*What is required*
From the entries below, output the line with "This screenshot has height=405, width=574." and each following line up to and including the line with "Task: Open the Grants tab", exactly as written.

##########

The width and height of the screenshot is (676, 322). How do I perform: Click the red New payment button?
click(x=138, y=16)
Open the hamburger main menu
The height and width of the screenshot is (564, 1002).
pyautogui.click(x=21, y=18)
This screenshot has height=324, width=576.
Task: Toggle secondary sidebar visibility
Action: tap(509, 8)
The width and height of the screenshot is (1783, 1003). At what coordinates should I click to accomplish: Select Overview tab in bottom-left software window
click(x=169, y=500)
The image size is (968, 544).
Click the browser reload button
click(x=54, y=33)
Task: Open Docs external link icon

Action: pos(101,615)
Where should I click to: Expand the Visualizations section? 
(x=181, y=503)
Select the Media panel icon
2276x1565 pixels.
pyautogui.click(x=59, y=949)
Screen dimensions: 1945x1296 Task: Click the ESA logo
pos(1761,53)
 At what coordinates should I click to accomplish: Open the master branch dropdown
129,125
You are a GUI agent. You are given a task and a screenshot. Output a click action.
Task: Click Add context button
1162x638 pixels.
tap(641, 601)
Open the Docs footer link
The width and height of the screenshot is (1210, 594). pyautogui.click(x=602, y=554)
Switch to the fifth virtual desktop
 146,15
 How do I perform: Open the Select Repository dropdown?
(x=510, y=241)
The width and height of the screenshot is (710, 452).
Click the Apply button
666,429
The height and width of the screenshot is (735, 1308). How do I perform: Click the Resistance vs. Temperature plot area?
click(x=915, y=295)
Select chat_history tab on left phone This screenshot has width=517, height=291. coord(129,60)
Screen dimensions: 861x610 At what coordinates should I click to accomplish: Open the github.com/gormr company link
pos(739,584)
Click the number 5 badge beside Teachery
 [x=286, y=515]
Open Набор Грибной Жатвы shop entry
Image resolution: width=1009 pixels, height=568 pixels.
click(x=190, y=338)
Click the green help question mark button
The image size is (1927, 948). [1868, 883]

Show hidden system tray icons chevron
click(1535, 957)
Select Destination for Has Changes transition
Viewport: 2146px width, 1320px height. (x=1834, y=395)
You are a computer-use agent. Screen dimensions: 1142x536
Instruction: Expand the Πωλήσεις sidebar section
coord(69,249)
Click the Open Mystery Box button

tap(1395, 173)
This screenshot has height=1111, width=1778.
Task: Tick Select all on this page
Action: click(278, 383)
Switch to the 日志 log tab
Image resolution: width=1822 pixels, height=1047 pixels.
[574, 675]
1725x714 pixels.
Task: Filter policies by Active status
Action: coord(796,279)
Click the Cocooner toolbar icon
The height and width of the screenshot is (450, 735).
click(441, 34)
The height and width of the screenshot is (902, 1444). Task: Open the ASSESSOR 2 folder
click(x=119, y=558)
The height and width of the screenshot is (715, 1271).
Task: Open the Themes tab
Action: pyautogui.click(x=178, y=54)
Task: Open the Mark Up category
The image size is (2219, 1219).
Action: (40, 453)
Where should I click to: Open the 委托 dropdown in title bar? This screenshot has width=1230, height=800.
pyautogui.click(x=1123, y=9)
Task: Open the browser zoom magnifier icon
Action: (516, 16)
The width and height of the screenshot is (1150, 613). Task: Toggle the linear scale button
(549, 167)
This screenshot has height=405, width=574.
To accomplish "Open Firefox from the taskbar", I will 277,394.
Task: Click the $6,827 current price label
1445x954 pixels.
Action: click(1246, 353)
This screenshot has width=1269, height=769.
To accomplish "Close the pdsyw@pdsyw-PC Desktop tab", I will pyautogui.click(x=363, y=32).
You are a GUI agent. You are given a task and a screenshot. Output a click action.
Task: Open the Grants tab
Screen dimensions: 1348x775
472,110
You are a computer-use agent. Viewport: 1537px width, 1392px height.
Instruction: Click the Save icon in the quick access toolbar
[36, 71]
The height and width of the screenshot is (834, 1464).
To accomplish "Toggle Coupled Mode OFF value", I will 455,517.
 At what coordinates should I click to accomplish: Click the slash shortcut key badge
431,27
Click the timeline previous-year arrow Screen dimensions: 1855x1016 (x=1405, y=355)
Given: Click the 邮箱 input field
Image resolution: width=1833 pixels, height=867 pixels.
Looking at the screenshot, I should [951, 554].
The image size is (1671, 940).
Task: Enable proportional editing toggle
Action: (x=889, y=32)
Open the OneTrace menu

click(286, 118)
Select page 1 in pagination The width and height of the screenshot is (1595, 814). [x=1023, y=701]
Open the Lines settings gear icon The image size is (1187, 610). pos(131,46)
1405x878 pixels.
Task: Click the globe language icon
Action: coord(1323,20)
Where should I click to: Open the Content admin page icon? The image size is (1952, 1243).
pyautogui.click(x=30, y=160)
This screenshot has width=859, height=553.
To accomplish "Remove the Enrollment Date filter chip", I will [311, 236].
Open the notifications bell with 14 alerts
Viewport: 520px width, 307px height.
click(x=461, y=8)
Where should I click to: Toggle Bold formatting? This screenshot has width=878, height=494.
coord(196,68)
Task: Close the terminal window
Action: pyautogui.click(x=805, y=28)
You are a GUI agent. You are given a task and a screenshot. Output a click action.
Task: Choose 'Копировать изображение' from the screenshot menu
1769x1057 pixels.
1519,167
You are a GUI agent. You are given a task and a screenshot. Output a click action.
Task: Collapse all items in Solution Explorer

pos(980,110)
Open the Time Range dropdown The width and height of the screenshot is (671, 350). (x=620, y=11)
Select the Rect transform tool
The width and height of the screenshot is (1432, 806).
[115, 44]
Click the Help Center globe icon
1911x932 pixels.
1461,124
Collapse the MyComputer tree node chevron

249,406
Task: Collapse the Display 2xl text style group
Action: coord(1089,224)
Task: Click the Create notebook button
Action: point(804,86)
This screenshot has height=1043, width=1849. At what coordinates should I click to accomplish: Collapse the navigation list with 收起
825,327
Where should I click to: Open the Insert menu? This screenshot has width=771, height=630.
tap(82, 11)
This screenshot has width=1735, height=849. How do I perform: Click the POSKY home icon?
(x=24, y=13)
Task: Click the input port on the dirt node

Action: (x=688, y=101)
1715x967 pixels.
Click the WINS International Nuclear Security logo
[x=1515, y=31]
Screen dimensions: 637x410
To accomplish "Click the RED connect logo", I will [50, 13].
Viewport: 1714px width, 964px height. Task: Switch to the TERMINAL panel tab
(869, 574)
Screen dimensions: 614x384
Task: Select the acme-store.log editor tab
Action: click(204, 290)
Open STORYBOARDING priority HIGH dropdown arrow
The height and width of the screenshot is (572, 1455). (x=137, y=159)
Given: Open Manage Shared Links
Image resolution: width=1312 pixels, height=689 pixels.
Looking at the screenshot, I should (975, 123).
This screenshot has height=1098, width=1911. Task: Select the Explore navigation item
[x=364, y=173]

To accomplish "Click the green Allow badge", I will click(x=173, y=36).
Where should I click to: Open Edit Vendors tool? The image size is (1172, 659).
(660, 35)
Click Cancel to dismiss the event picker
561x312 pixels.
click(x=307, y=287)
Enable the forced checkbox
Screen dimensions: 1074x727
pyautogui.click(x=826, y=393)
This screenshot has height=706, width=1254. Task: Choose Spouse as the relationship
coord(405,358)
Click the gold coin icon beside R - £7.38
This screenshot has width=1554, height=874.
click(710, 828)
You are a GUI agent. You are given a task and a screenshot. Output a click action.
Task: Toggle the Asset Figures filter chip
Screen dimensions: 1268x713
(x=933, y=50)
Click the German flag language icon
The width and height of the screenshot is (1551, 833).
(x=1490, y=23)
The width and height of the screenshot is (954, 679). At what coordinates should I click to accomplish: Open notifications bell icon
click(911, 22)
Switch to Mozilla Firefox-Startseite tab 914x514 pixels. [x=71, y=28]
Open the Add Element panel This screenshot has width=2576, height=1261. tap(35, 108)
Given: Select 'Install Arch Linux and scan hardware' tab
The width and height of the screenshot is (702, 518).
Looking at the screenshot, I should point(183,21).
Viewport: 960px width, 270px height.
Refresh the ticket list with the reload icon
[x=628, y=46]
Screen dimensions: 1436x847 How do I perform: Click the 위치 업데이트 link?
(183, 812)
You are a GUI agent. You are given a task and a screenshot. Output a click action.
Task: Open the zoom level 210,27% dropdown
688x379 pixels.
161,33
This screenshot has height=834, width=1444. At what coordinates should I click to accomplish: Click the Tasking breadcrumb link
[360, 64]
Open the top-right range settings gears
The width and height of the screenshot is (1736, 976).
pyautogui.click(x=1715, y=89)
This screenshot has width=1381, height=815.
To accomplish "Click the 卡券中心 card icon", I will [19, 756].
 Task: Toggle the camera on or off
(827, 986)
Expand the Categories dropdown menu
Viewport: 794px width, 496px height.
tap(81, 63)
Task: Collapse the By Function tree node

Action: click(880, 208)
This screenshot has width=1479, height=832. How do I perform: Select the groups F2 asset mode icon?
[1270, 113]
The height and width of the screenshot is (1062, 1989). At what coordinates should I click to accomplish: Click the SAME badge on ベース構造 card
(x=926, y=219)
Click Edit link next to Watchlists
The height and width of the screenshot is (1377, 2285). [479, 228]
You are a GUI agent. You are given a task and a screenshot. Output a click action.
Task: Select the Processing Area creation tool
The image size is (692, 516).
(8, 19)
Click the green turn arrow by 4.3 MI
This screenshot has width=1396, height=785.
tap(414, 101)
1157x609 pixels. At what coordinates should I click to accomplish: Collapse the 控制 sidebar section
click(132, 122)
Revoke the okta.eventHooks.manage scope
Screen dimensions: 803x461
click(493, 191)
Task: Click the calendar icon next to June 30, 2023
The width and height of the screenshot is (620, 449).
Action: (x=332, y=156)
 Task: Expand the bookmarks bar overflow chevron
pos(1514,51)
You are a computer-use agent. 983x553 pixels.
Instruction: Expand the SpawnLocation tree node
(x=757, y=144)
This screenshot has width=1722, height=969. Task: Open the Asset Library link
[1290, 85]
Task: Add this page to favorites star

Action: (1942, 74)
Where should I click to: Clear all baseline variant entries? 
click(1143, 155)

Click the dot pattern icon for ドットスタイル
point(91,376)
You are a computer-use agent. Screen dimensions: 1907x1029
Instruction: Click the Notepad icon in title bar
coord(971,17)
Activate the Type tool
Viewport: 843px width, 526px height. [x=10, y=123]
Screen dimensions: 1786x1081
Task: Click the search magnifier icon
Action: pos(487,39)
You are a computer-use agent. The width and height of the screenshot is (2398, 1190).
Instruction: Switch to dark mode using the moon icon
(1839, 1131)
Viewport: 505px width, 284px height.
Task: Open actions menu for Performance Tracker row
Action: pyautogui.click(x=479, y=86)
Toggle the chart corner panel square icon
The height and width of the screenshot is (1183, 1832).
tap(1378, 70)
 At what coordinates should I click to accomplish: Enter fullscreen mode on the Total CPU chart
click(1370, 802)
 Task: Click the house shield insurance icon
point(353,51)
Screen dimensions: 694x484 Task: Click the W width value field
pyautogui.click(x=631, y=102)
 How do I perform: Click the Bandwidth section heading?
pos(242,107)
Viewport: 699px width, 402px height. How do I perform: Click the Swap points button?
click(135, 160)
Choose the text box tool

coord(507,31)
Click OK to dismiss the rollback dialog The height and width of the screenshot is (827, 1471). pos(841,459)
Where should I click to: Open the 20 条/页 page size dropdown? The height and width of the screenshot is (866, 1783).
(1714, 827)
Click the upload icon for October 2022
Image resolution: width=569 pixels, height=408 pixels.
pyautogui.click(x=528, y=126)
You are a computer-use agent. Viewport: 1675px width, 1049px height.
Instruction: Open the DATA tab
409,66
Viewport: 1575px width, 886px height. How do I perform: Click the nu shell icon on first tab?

##########

*The completed task*
This screenshot has height=405, width=574.
To accomplish "Open Firefox from the taskbar", I will 277,394.
Task: Click the $6,827 current price label
1445x954 pixels.
Action: click(1246, 353)
This screenshot has width=1269, height=769.
To accomplish "Close the pdsyw@pdsyw-PC Desktop tab", I will pyautogui.click(x=363, y=32).
You are a GUI agent. You are given a task and a screenshot. Output a click action.
Task: Open the Grants tab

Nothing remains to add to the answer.